L’Union européenne devrait déclarer que le caractère systématique et généralisé des « disparitions » en Algérie constitue un crime contre l’humanité et que donc leurs auteurs, qu’ils soient agents de l’Etat ou membres des groupes armés, ne devraient bénéficier d’aucune amnistie ou prescription.
Le Conseil européen, la Commission, et les Etats membres de l’U.E. devraient exhorter les autorités algériennes à suivre les recommandations mentionnées ci-dessus, et en particulier à :
fournir des informations spécifiques et vérifiables aux familles de «disparus»;

– créer pour enquêter sur les «disparitions » une entité qui a l’indépendance, l’autorité et l’intégrité nécessaires à l’obtention d’informations détenues par des organismes étatiques, y compris les forces de l’ordre, sur les «disparus», sur ce qui leur est arrivé, sur leur situation et sur les personnes qui sont responsables de leur sort;

– répondre de façon favorable à la demande de mission en suspens posée par le Groupe de travail de l’ONU sur les disparitions forcées ou involontaires, par le Rapporteur spécial sur la torture et par le Rapporteur spécial sur les exécutions extrajudiciaires, sommaires ou arbitraires ;

– accorder le statut légal qui leur a été refusé aux organisations non gouvernementales qui travaillent sur le sort des «disparus» et des «enlevés»; et

– respecter le droit des Algériens et des Algériennes à la liberté de réunion et mettre fin à la pratique assez courante qui consiste à disperser par la force les rassemblements publics organisés par les proches des «disparus» qui sont pacifiques et ne perturbent pas l’ordre public.

Introduction

Le cas qui illustre peut-être le mieux la réalité des « disparitions » en Algérie est celui de Rachid Sassene. Soudeur de son état et père de quatre enfants, M. Sassene avait quarante-sept ans quand un groupe de plus de vingt policiers (certains habillés en civil, d’autres en uniforme) ont fait irruption chez lui à Hamma Bouziane, ville située près de Constantine, à onze heures le 18 mai 1996. Les policiers se sont emparés de M. Sassene et de son épouse, Bariza Zaier, âgée de trente et un ans et les ont emmenés au commissariat central, où ils ont été placés dans des cellules séparées. Mme Zaier a été relâchée quinze jours après, jugée et condamnée avec sursis pour « soutien à un groupe terroriste ». On n’a jamais revu son mari.

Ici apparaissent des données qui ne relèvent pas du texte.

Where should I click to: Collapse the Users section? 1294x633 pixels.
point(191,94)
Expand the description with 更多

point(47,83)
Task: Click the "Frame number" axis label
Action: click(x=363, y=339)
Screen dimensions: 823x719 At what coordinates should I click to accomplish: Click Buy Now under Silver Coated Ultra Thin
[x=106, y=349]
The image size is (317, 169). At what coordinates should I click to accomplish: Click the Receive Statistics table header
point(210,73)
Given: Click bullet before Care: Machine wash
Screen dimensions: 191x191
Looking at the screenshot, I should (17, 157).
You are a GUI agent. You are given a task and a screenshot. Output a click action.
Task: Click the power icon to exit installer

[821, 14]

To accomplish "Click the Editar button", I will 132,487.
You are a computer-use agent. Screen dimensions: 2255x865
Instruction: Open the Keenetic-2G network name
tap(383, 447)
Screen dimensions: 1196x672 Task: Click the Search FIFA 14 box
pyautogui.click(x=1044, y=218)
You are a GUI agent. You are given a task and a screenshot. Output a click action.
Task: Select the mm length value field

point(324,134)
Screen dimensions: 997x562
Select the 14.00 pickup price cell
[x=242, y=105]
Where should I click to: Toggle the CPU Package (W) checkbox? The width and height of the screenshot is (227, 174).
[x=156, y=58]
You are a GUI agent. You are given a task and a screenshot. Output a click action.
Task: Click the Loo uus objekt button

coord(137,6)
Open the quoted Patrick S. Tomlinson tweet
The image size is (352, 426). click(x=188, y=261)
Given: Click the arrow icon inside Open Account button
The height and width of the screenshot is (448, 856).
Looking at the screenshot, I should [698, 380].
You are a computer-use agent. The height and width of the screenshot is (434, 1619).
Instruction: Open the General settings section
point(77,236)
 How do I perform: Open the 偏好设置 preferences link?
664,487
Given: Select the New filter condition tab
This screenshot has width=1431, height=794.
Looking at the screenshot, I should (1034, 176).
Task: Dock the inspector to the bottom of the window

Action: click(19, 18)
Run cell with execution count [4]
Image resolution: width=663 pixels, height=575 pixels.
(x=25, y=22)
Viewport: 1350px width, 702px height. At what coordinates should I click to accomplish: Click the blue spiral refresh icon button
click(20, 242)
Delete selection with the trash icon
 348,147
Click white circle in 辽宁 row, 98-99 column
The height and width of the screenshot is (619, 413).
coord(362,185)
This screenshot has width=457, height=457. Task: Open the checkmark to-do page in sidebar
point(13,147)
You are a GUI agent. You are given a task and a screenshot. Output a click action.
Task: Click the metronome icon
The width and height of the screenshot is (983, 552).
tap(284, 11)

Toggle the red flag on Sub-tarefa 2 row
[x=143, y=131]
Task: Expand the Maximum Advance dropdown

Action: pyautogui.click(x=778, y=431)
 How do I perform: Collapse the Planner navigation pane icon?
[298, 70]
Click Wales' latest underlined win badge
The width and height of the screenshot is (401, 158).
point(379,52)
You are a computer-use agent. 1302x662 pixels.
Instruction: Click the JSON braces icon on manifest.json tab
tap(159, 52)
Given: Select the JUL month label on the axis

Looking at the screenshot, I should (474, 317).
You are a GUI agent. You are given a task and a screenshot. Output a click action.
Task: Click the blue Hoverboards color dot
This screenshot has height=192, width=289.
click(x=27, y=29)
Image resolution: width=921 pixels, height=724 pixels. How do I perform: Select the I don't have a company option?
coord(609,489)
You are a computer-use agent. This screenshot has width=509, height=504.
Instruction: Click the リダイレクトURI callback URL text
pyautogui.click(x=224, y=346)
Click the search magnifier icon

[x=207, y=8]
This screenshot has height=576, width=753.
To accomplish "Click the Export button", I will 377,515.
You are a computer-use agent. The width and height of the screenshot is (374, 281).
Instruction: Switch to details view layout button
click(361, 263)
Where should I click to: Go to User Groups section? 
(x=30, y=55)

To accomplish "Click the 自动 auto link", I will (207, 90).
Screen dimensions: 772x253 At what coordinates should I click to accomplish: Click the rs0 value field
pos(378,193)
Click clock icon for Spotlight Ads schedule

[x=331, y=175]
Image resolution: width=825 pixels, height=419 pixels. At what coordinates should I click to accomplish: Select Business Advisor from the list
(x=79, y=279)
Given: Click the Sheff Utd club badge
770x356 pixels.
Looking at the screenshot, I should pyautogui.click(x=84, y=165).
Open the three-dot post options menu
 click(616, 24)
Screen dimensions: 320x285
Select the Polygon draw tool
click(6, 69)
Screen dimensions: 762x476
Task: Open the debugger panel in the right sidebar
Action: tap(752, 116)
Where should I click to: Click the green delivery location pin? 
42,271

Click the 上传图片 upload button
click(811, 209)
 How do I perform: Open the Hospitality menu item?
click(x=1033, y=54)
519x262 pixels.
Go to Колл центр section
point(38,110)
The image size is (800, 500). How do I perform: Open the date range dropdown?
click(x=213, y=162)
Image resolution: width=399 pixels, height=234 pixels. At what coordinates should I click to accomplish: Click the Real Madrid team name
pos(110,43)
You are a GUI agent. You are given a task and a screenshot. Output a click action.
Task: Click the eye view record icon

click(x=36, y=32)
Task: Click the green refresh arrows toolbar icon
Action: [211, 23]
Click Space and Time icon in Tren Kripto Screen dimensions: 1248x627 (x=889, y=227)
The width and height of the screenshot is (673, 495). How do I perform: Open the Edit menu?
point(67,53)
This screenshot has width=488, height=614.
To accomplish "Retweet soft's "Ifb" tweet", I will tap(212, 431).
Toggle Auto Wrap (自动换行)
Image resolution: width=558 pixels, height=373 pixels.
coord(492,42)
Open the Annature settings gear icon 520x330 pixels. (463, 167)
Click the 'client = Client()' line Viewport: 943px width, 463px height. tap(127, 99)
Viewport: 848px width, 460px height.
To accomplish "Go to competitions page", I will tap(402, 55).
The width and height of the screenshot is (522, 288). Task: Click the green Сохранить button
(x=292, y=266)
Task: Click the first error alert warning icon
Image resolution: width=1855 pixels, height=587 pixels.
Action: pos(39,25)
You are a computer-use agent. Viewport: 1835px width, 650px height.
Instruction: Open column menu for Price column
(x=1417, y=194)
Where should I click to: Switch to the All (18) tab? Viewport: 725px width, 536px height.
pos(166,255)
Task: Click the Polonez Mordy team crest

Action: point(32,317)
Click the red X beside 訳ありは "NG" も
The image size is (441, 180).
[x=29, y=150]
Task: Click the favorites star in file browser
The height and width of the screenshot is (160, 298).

Mme Zaier le chercha partout. Elle demanda de ses nouvelles aux commissariats de police et écrivit à tous les organismes d’Etat qui auraient pu avoir des informations sur son mari. Les autorités répondirent à ses demandes de renseignement, mais leurs réponses furent peu convaincantes et se révélèrent extrêmement contradictoires. La police judiciaire lui fit savoir le 27 avril 1997 que son mari n’avait jamais été arrêté. Le Ministère de l’intérieur déclara dans une lettre datée du 2 février 2000 qu’il avait mené une enquête mais que M. Sassene n’avait pas été retrouvé. L’Observatoire National des Droits de l’Homme (ONDH) envoya une lettre en 2001 stipulant qu’il n’était ni détenu ni recherché par les forces de l’ordre.

Enfin, le 11 février 2001, la police informa Mme Zaier que, selon un document officiel daté du 19 mai 1996 (le lendemain de leur emprisonnement), son mari avait été « éliminé » par les forces de l’ordre. C’était la première fois que les autorités l’informaient que M. Sassene avait été tué cinq ans auparavant. Elles ne précisaient ni la date ni les circonstances de sa mort. Depuis, Mme Zaier n’a reçu aucun renseignement supplémentaire que ce soit sur le sort de son mari ou sur l’endroit où il est enterré. [1]

Le cas de Rachid Sassene discrédite deux affirmations que le gouvernement a faites dans la gestion du problème des «disparus». Les autorités ont en effet premièrement déclaré qu’il ne fallait pas croire que les auteurs de ces crimes étaient les membres des forces de l’ordre et, deuxièmement, qu’elles faisaient tout leur possible pour trouver les personnes manquantes. Dans le cas de M. Sassene, comme dans le cas de nombreuses autres personnes, il est indéniable que les forces de l’ordre ont procédé à l’arrestation et, le moins que l’on puisse dire, c’est que les efforts faits par la suite par le gouvernement pour le retrouver ont manqué de conviction et de professionnalisme.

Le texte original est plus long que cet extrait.